ACTIVITY. Begin with the line containing "Given: Click the help icon next to Deposit" and copy every line after it to the end of the entries, exactly, leaving out the lines before it.

-------- DATA UNDER STUDY --------

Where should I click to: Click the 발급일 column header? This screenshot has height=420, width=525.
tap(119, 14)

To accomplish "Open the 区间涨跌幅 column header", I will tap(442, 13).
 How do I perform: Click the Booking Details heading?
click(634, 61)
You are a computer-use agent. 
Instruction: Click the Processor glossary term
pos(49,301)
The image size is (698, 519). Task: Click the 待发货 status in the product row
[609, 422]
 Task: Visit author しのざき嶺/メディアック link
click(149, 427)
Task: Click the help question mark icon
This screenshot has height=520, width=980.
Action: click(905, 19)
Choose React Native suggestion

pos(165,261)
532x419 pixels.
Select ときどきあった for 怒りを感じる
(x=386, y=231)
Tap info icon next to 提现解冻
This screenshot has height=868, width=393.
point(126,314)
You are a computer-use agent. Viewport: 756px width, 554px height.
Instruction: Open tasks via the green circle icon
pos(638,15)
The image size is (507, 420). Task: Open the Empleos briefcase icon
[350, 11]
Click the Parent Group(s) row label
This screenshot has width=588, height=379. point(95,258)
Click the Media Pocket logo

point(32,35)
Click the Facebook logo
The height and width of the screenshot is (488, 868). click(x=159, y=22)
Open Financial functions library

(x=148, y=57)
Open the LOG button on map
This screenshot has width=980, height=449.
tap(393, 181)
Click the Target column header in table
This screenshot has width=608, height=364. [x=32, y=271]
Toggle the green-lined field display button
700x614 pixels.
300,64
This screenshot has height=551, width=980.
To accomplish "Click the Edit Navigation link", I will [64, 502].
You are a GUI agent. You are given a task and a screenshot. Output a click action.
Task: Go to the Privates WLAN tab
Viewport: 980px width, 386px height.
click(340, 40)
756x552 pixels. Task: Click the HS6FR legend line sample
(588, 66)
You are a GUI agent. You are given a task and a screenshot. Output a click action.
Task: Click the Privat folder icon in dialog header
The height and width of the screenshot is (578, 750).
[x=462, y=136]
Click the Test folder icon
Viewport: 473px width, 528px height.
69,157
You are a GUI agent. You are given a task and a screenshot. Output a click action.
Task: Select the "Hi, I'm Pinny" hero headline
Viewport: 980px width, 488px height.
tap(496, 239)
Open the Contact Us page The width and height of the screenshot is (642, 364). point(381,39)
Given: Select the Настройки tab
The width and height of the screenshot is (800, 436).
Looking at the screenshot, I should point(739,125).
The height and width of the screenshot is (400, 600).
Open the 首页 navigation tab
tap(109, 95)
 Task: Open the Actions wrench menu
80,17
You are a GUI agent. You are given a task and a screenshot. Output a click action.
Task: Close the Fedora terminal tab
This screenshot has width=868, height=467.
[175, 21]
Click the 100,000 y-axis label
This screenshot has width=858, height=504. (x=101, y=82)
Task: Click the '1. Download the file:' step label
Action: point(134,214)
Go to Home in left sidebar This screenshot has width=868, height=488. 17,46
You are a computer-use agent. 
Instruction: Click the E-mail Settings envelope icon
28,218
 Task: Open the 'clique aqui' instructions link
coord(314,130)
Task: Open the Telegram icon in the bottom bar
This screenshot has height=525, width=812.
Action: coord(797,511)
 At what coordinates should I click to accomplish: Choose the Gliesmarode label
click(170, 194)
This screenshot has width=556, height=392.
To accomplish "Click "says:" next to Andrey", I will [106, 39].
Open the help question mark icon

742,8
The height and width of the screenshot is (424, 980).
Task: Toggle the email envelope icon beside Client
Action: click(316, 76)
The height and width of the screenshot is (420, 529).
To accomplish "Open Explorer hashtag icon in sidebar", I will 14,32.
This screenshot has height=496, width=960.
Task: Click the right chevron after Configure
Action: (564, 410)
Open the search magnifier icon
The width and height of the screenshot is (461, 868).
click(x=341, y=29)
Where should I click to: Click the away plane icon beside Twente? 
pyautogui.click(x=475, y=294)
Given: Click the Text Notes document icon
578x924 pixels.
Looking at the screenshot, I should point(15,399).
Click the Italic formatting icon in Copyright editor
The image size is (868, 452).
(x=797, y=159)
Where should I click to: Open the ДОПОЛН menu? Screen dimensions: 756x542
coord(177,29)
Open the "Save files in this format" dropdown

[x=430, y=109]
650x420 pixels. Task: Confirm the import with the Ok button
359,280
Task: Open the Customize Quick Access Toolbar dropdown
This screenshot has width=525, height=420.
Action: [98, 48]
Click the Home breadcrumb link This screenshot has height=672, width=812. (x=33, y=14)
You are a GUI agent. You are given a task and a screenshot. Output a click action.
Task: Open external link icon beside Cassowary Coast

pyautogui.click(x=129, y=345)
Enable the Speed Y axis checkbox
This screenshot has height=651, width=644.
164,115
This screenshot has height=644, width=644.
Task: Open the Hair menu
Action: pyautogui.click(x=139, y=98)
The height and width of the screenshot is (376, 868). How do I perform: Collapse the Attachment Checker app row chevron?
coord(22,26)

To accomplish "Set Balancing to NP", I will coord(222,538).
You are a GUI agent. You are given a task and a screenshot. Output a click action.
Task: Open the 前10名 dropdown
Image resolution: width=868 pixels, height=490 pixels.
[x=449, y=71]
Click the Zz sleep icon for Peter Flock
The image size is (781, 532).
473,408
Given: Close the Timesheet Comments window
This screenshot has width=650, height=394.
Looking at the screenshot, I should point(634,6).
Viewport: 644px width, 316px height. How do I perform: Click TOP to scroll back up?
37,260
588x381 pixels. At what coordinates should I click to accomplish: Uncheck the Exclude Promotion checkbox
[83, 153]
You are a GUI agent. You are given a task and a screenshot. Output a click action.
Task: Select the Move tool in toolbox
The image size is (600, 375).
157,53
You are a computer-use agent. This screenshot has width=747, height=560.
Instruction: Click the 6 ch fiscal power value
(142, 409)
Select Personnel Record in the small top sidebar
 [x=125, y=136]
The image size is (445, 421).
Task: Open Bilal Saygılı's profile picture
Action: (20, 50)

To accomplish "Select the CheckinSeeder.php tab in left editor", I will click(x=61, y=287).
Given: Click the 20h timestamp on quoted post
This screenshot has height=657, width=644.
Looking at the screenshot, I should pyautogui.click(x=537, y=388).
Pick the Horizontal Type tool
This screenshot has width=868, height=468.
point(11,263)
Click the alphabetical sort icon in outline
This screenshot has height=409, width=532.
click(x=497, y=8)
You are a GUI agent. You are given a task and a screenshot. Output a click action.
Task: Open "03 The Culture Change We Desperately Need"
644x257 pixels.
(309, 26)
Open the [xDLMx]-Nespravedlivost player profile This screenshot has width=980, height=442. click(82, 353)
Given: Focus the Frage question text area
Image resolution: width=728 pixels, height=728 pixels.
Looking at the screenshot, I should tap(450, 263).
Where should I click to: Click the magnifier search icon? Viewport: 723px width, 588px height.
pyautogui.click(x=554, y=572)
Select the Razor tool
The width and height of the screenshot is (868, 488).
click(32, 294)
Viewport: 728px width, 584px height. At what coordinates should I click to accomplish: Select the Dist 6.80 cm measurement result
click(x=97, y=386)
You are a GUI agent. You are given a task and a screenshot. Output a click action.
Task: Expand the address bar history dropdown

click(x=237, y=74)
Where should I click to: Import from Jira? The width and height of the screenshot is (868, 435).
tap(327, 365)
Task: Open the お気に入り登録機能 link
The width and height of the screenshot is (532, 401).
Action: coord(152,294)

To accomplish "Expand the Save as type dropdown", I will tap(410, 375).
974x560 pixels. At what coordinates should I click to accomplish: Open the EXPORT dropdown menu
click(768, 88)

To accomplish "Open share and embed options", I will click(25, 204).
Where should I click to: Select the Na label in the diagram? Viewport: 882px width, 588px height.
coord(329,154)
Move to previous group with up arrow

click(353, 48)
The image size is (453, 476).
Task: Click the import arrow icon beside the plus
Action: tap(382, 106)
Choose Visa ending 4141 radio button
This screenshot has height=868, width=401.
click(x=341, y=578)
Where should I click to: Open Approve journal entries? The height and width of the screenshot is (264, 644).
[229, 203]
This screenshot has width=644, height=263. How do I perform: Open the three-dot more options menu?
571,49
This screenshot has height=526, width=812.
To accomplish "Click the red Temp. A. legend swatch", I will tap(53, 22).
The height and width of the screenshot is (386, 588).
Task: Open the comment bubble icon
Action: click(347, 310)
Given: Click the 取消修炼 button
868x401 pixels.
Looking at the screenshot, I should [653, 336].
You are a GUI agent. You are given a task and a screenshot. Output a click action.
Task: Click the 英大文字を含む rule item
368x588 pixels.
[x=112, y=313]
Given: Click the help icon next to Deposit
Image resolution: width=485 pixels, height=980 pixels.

--------

ANSWER BOX.
Given: Click the help icon next to Deposit
Image resolution: width=485 pixels, height=980 pixels.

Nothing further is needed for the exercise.